▶ _Set of tasks_:
A – In the body donation text, how many days may an unclaimed corpse go unclaimed by public authorities before Law 8.501/92 allows it to be sent to medical schools?
B – Please turn the paragraph of the body donation text that begins "The anatomy department of a university or college" into a short bulleted list that keeps its main facts.
C – Pick up the body donation text right after its final sentence and continue it in the same style for one more paragraph.

▶ _Page extract_:
----------

Body Donation

Current legislation provides for the use of cadavers for the purposes of scientific studies or research. Law 8.501/92, in its article 2, says: "the corpse not claimed by the public authorities, within a period of thirty days, may be sent to medical schools, for teaching and research purposes of a scientific nature". We consider the inadequacy of legal dictates, in terms of scientific practice, as the corpse must be formalized within 72 hours post-mortem, otherwise the degeneration process will aggravate, making its use impossible. It is to be believed, therefore, that, at the moment, this legislation is not meeting the needs of teaching anatomy. Consequently, the lack of human corpses is still a reality in Universities, which will certainly seriously harm the education of students in the health area.

The anatomy department of a university or college must have an environment full of anatomical parts, enabling them to teach properly, training qualified and competent professionals. It is these professionals who will later serve the population itself. Thus, in order to maintain an anatomy laboratory with numerous students from health courses, a system for capturing human cadavers is required, in the very near future. This capture can take the form of what happens in developed countries such as Germany, the United States and Japan.

----------

▶ _Extracted data_:
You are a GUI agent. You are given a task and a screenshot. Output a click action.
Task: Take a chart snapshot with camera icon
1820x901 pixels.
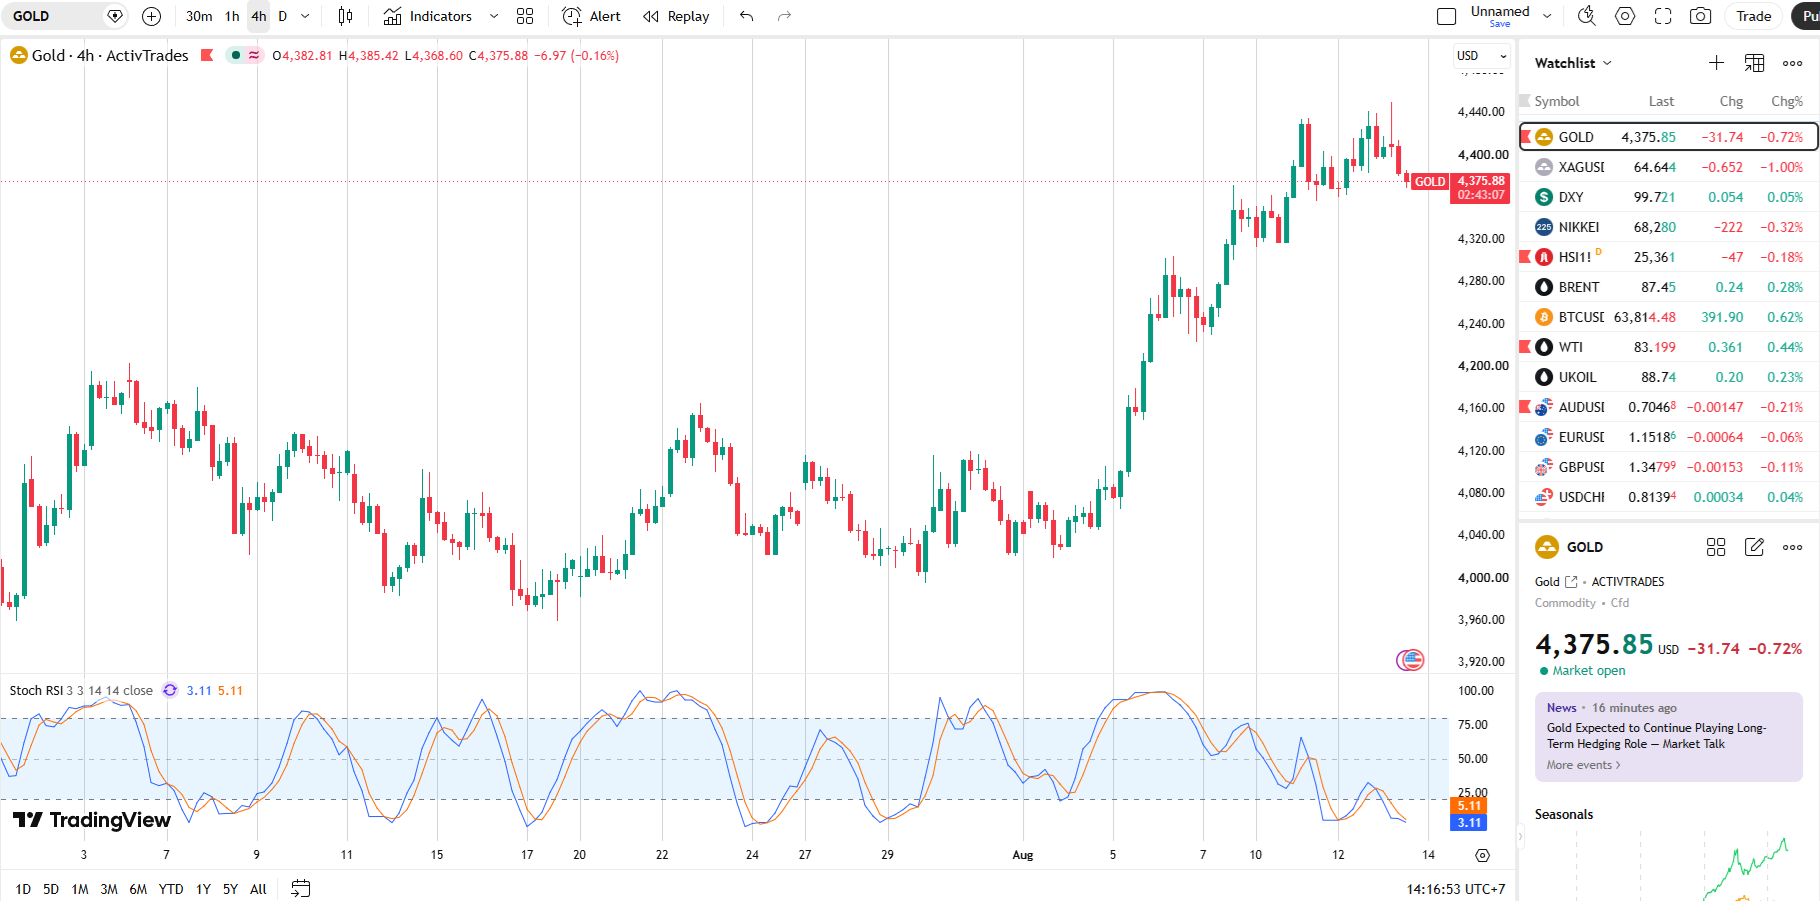(1700, 16)
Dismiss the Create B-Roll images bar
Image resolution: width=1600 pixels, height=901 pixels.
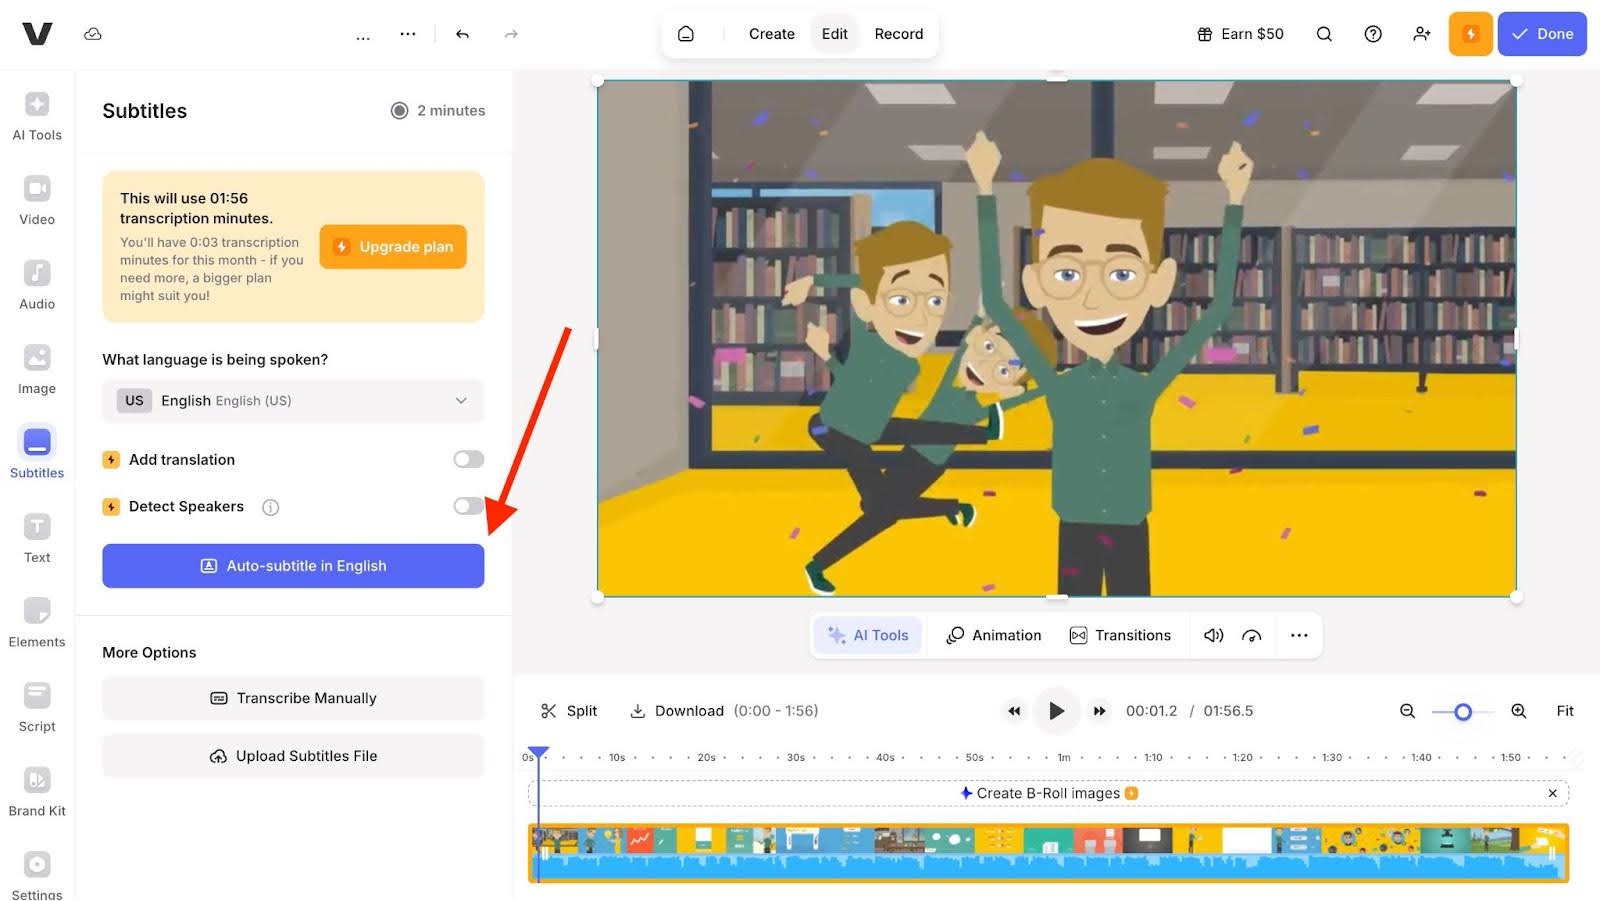pos(1552,794)
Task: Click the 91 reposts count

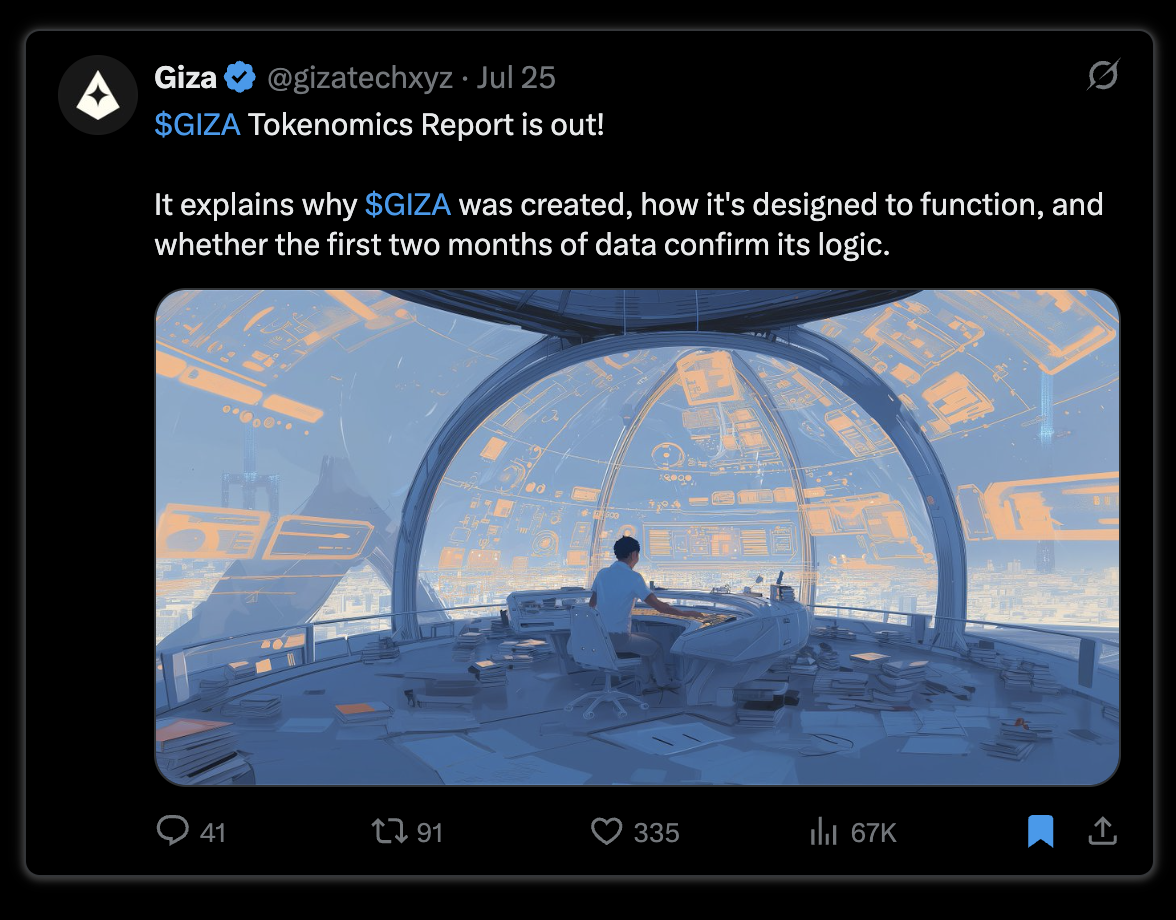Action: click(430, 833)
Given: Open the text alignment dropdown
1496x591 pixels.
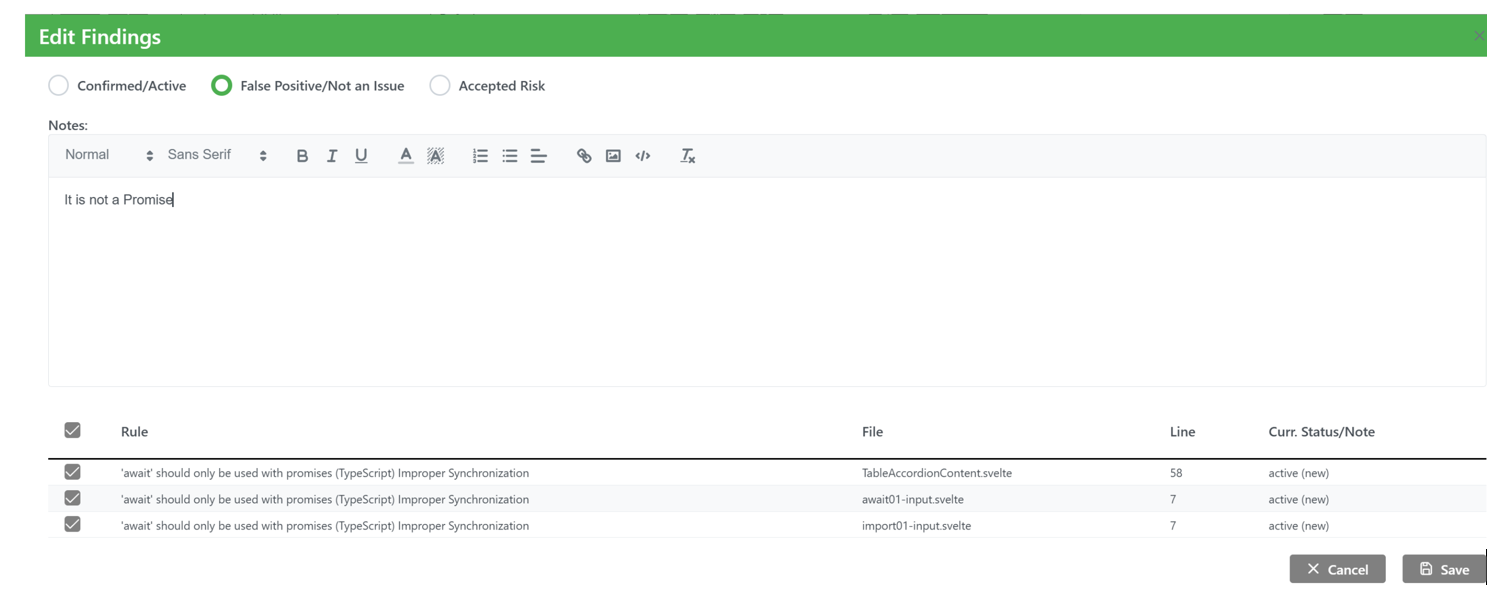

----------

▶ _Task-by-task outputs_:
A – Thirty days.

B –
- A university or college anatomy department needs an environment full of anatomical parts so it can teach properly and train qualified, competent professionals.
- These professionals will later serve the population.
- Keeping an anatomy laboratory for many health-course students will soon require a system for capturing human cadavers.
- This system could follow what happens in developed countries such as Germany, the United States and Japan.

C –
In Japan, the Department of Anatomy has a Special Committee at the secretariat that registers individuals who wish to donate their bodies while alive. The control of volunteers indicating their personal data is done in forms, which carefully contain all individual characteristics. On the other hand, the Institution delimits the regions or neighborhoods that can participate in this system, since the department needs 30 to 40 dead bodies annually. In the body donation system, in its post-mortem phase, the death of the registered person is immediately communicated to the department that provides the relevant acts and performs the perfusion of the body for conservation. In Japan, all institutions have an adequate infrastructure for the system and are prepared to bear the expenses inherent to the transportation and subsequent burial service of the mortal remains of the corpses, when the dissection work is concluded. As for the return of bodies to relatives, it is done on a date established in the department's calendar, when relatives or relatives are invited to participate in a joint mass and when the ashes are handed over. Although this process works a lot in other countries, we have doubts that the same happens in Brazil. Our culture, our religious beliefs and many other factors can simply make it unfeasible.